Here's what happens in each part of the benchmark:

32-bit integer math: using a 32-bit integer loop counter and 32-bit integer
operands, alternate among the four arithmetic functions while working
through a loop from one to one billion. That is, calculate the following
(while discarding any remainders):

    1 - 1 + 2 * 3 / 4 - 5 + 6 * 7 / 8 - ... - 999,999,997 + 999,999,998 *
    999,999,999 / 1,000,000,000

64-bit integer math: same algorithm as above, but use a 64-bit integer loop
counter and operands. Start at ten billion and end at eleven billion so the
compiler doesn't knock the data types down to 32-bit. 64-bit floating point
math: same as for 64-bit integer math, but use a 64-bit floating point loop
counter and operands.

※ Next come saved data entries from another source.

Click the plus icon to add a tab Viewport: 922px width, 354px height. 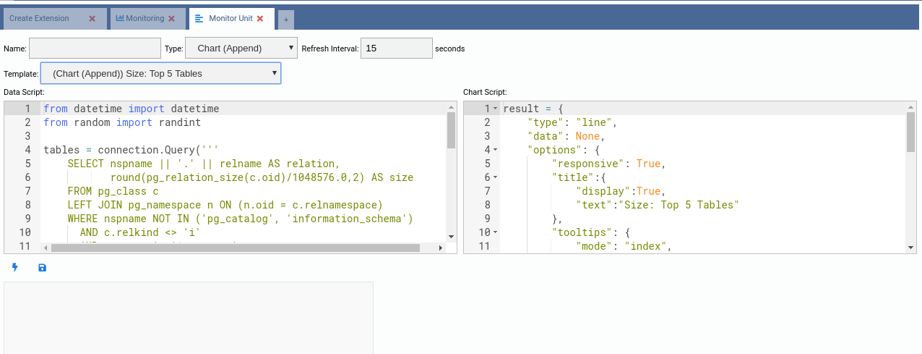pyautogui.click(x=285, y=20)
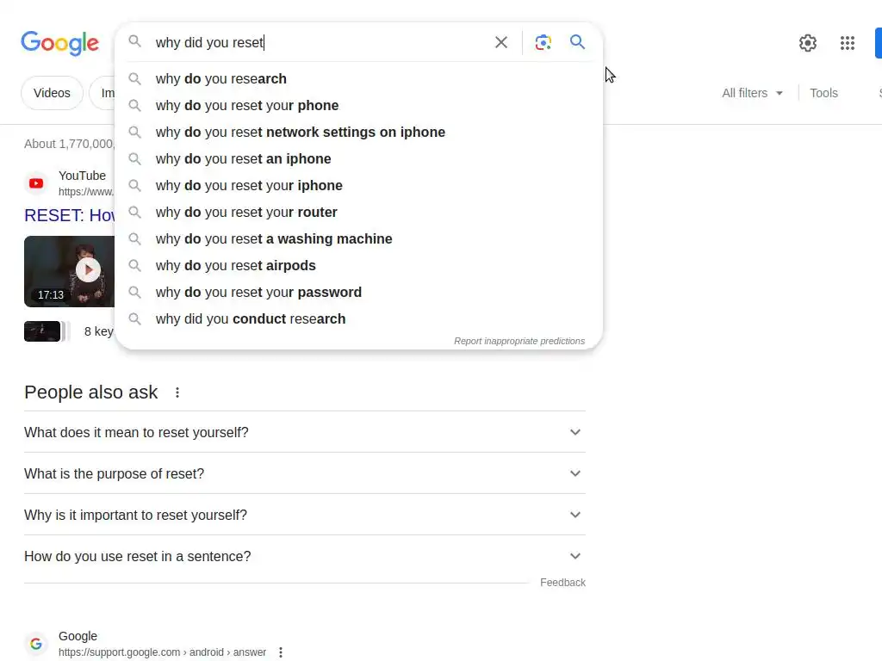This screenshot has width=882, height=661.
Task: Select suggestion "why do you reset your router"
Action: point(246,212)
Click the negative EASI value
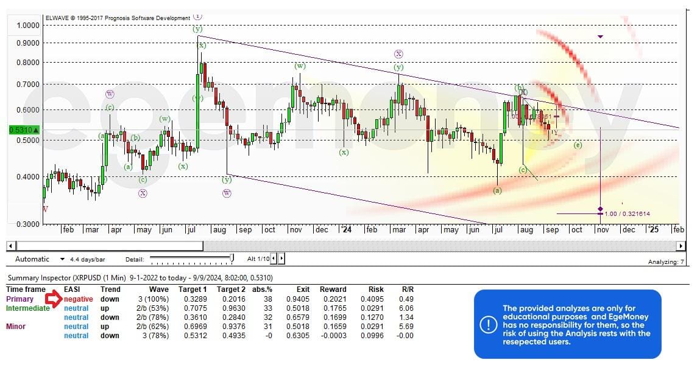 tap(79, 299)
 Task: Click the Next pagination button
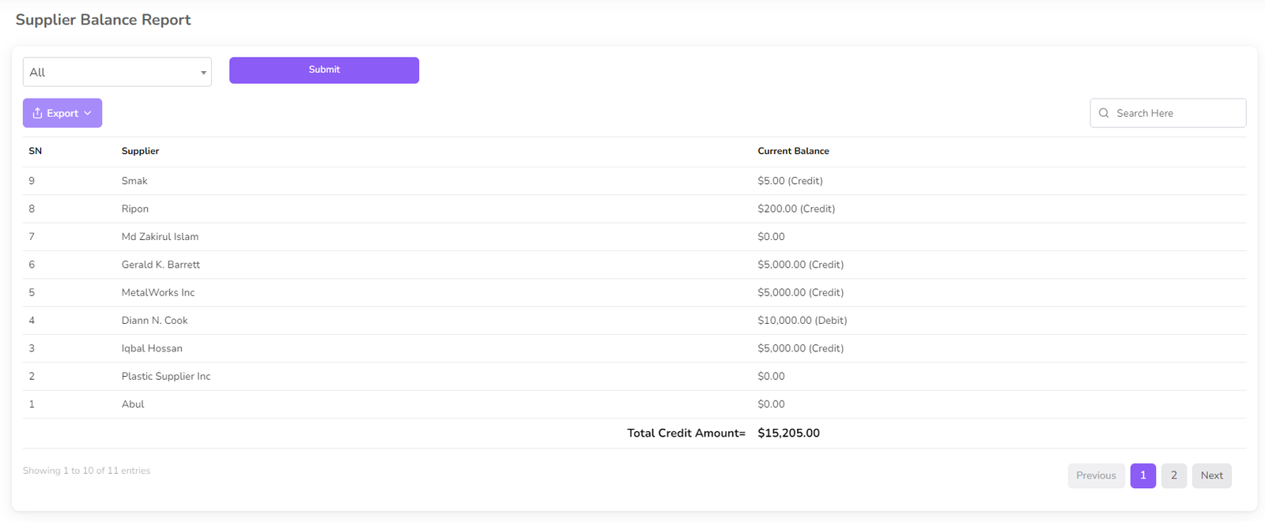(x=1211, y=475)
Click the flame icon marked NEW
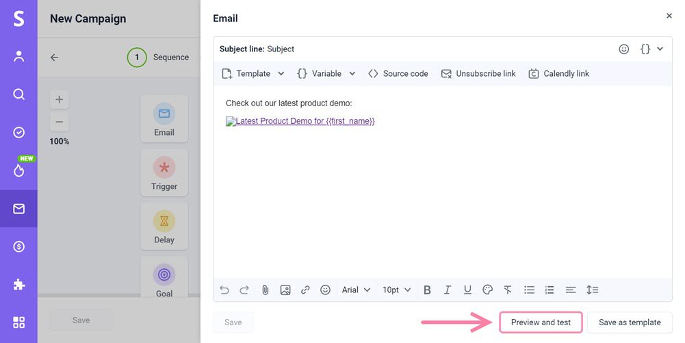685x343 pixels. (x=18, y=170)
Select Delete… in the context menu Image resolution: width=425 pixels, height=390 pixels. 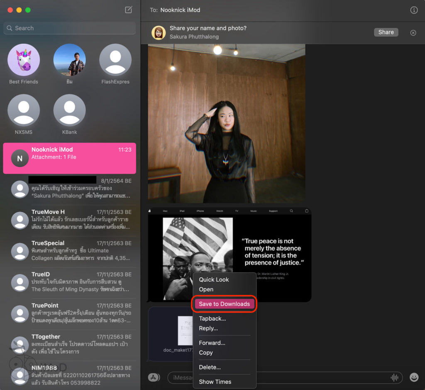pyautogui.click(x=210, y=367)
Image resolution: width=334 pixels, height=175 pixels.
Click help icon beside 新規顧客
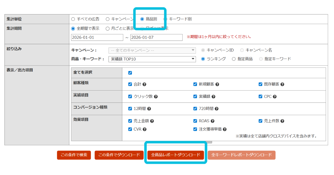point(217,84)
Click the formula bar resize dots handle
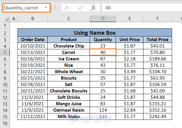Screen dimensions: 182x128 [55, 8]
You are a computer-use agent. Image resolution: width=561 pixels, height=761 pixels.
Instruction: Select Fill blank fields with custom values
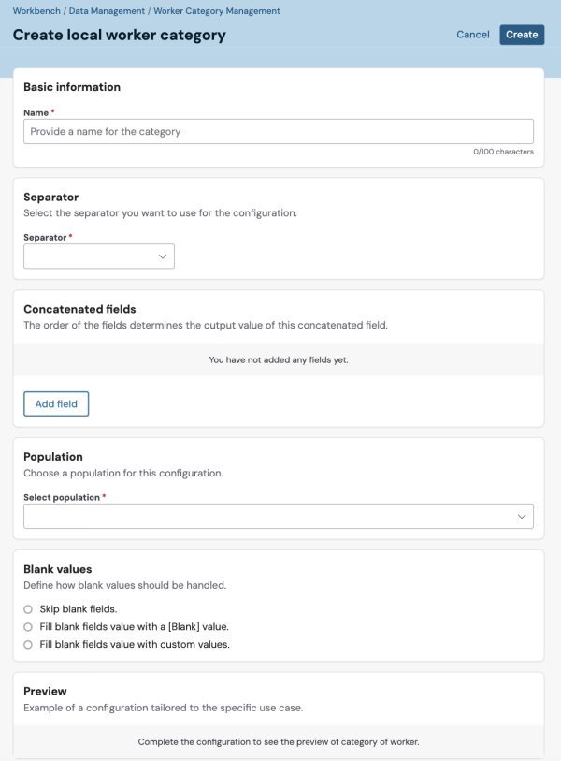28,645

Don't discard remainders. 64-bit floating point
trigonometry: using a 64-bit floating point loop counter, calculate sine,
cosine, tangent, logarithm (base 10) and square root of all values from one
to ten million. I chose 64-bit values for all languages because some
languages required them, but if a compiler was able to convert the values
to 32 bits, I let it go ahead and perform that optimization. I/O: Write one
million 80-character lines to a text file, then read the lines back into

At the end of each benchmark component I printed a value that was generated
by the code. This was to ensure that compilers didn't completely optimize
away portions of the benchmarks after seeing that the code was not actually
used for anything (a phenomenon I discovered when early versions of the
benchmark returned bafflingly optimistic results in Java 1.4.2 and Visual
C++). But I wanted to let the compilers optimize as much as possible while
still ensuring that every line of code ran. The optimization settings I
settled on were as follows:

Java 1.3.1: compiled with javac -g:none -O to exclude debugging information
and turn on optimization, ran with java -hotspot to activate the
just-in-time compiler within the JVM.
Java 1.4.2: compiled with javac -g:none to exclude debugging information,
ran with java -server to use the slower-starting but faster-running server
configuration of the JVM.
C: compiled with gcc -march=pentium4 -msse2 -mfpmath=sse -O3 -s -mno-cygwin
to optimize for my CPU, enable SSE2 extensions for as many math operations
as possible, and link to Windows libraries instead of Cygwin libraries.
Python with and without Psyco: no optimization used. The python -O
interpreter flag optimizes Python for fast loading rather than fast
performance, so was not used.
Visual Basic: used "release" configuration, turned on
"optimized," turned off "integer overflow checks"
within Visual Studio. Visual C#: used "release" configuration,
turned on "optimize code" within Visual Studio.
Visual C++: used "release" configuration, turned on "whole
program optimization," set "optimization" to "maximize
speed," turned on "global optimizations," turned on
"enable intrinsic functions," set "favor size or speed"
to "favor fast code," set "omit frame pointers" to
"yes," set "optimize for processor" to "Pentium 4
and above," set "buffer security check" to "no,"
set "enable enhanced instruction set" to "SIMD2," and
set "optimize for Windows98" to "no" within Visual
Studio. Visual J#: used "release" configuration, turned on
"optimize code," turned off "generate debugging
information" within Visual Studio.

All benchmark code can be found at my website. The Java benchmarks were
created with the Eclipse IDE, but were compiled and run from the command
line. I used identical source code for the Java 1.3.1, Java 1.4.2, and
Visual J# benchmarks. The Visual C++ and gcc C benchmarks used nearly
identical source code. The C program was written with TextPad, compiled
using gcc within the Cygwin bash shell emulation layer for Windows, and run
from the Windows command line after quitting Cygwin. I programmed the
Python benchmark with TextPad and ran it from the command line. Adding
Psyco's just-in-time compilation to Python was simple: I downloaded Psyco
from Sourceforge and added import psyco and psyco.full() to the top of the
Python source code. The four Microsoft benchmarks were programmed and
compiled within Microsoft Visual Studio .NET 2003, though I ran each
program's .exe file from the command line.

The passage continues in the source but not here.